What are the lines from the one containing "Click the Product A legend entry" through the last line of the records below? Return them exactly, leaving out pictures.
══ Input records
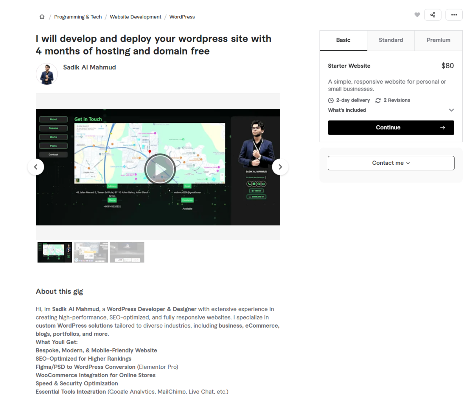Select the third gallery thumbnail
The height and width of the screenshot is (394, 471).
tap(127, 252)
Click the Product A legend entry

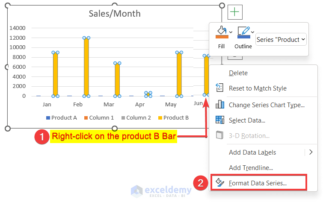tap(62, 118)
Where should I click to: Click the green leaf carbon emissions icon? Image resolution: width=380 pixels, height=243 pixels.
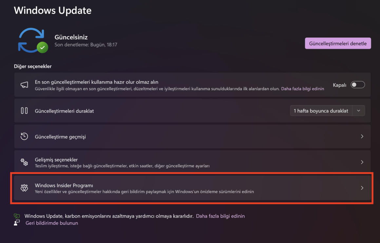point(17,216)
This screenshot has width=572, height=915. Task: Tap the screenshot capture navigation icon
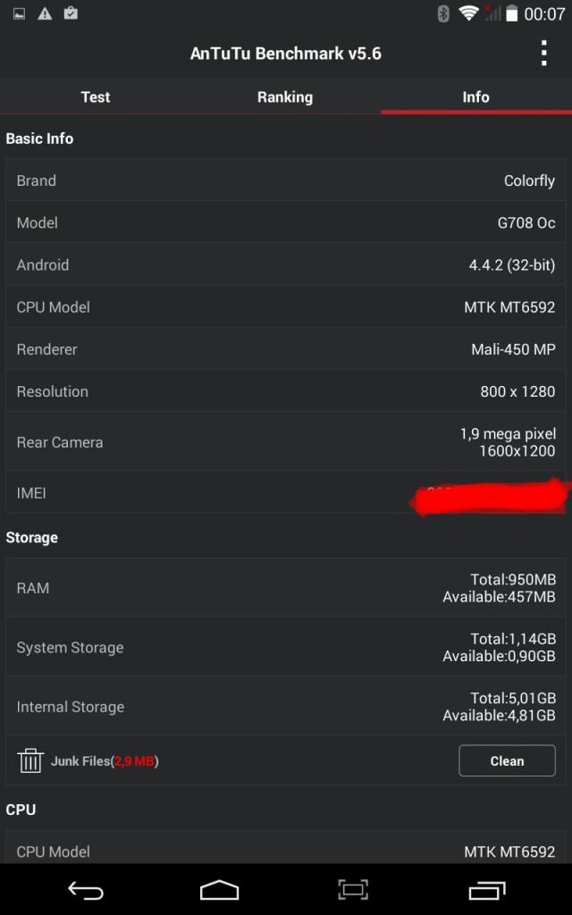tap(353, 889)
════
# [Response below]
Click the Product A legend entry

tap(62, 118)
Where should I click to: Click the green leaf carbon emissions icon? Image resolution: width=380 pixels, height=243 pixels.
point(17,216)
This screenshot has width=572, height=915. Task: Tap the screenshot capture navigation icon
tap(353, 889)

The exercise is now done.